I am really ONLY talking about Google scans uploaded here. I am one of those amateurs who scans vast numbers of books and I hugely appreciate the work done by others. My complaint is exclusively a Google one and concerns stuff uploaded by user tpb. The most recent scan I had a look at was Lovelich's Merlin (http://www.archive.org/details/merlinamiddleen00lovegoog) which has one very odd looking page somewhere in the middle. One that I rejected recently were the multiple volumes of Hector Boece's Chronicle. These are all genuine Google scans (books from the university libraries they are known to be scanning) and since they are quite often faulty, I wondered they might be rejects.

Reply to this post
Reply [edit]

Poster: stbalbach Date: Nov 3, 2009 7:12am
Forum: texts Subject: Re: Google rejects?

Google is/was notorious for poor quality scans, in particular in the first few years. There are even entire blogs set up just to show examples of things like peoples fingers in pages etc.. Internet Archive scans have always been much better quality. Google has improved some recently and even begun rescanning some of its previous ones. The Google scans on IA are just copies that users have copied over, they are not rejects.

Reply to this post
Reply [edit]

Poster: Time Traveller Date: Nov 3, 2009 8:23pm
Forum: texts Subject: Re: Google rejects?

so I was correct about us moving stuff over from Google.
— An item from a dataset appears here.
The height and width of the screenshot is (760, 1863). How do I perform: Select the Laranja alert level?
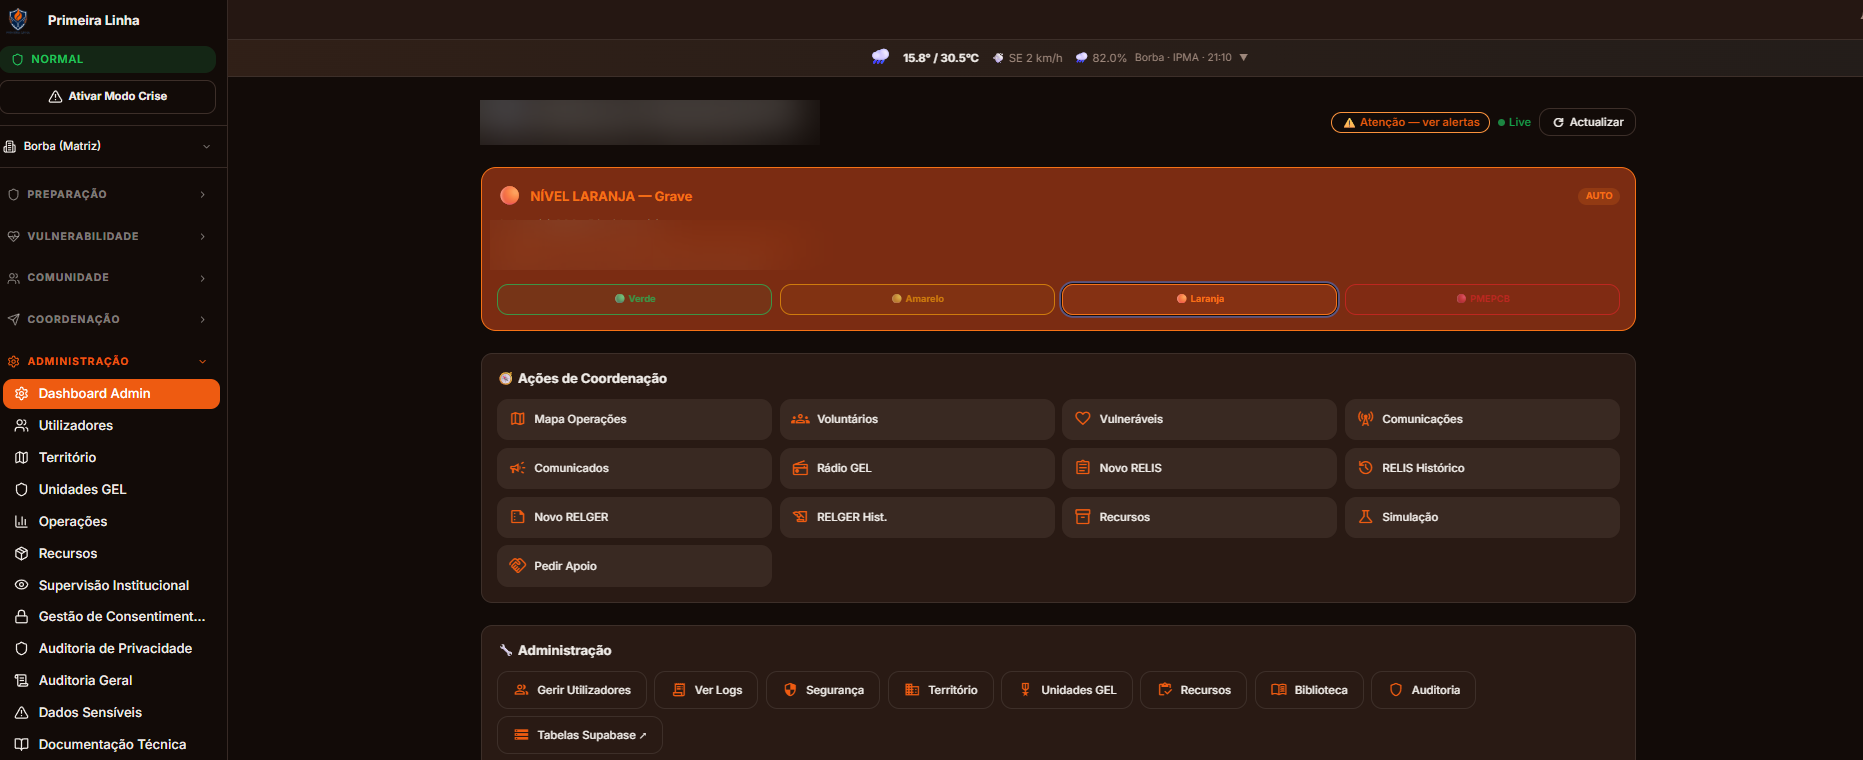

and could the bad scans by Google, have been before it began pushing Google Books as a major WWW service? (money maker)

Reply to this post
Reply [edit]

Poster: garthus Date: Nov 3, 2009 8:56pm
Forum: texts Subject: Re: Google rejects?

Peter,

See:

http://www.archive.org/details/Order_To_Show_Cause_With_TRO_New_York_State__763

For one of the many cases which I have been invloved in; this one is returnable November 12 of this year. I will be posting the others when I get the time. (Seems like engineers also make good lawyers) Did this without the help or input of any Lawyers. Wonderful how as the system gets more complicated, those with the knowledge can use it against itself.

Gerry

Reply to this post
Reply [edit]

Poster: garthus Date: Nov 3, 2009 8:39pm
Forum: texts Subject: Re: Google rejects?

Luke,

I probably have looked at thousands of Google scans and a similar number of archive scans. Also put up nearly 900 myself. Statistically Google and Microsoft scans have a very low defect rate considering what materials the scanners were working with and their quality has gotten better over time. My objection concerns their bastardization of the images with watermarks, but that is another story. In any case a bad scan is better than no scan and this can all be worked out over time. If someone wants perfection they have to do what many of us have done, that is to scan the items ourselves. The point here is it is getting better, and with more caring volunteers it will continue to get better.

Gerry

Reply to this post
Reply [edit]

Poster: yadfi Date: Nov 4, 2009 8:25am
Forum: texts Subject: Re: Google rejects?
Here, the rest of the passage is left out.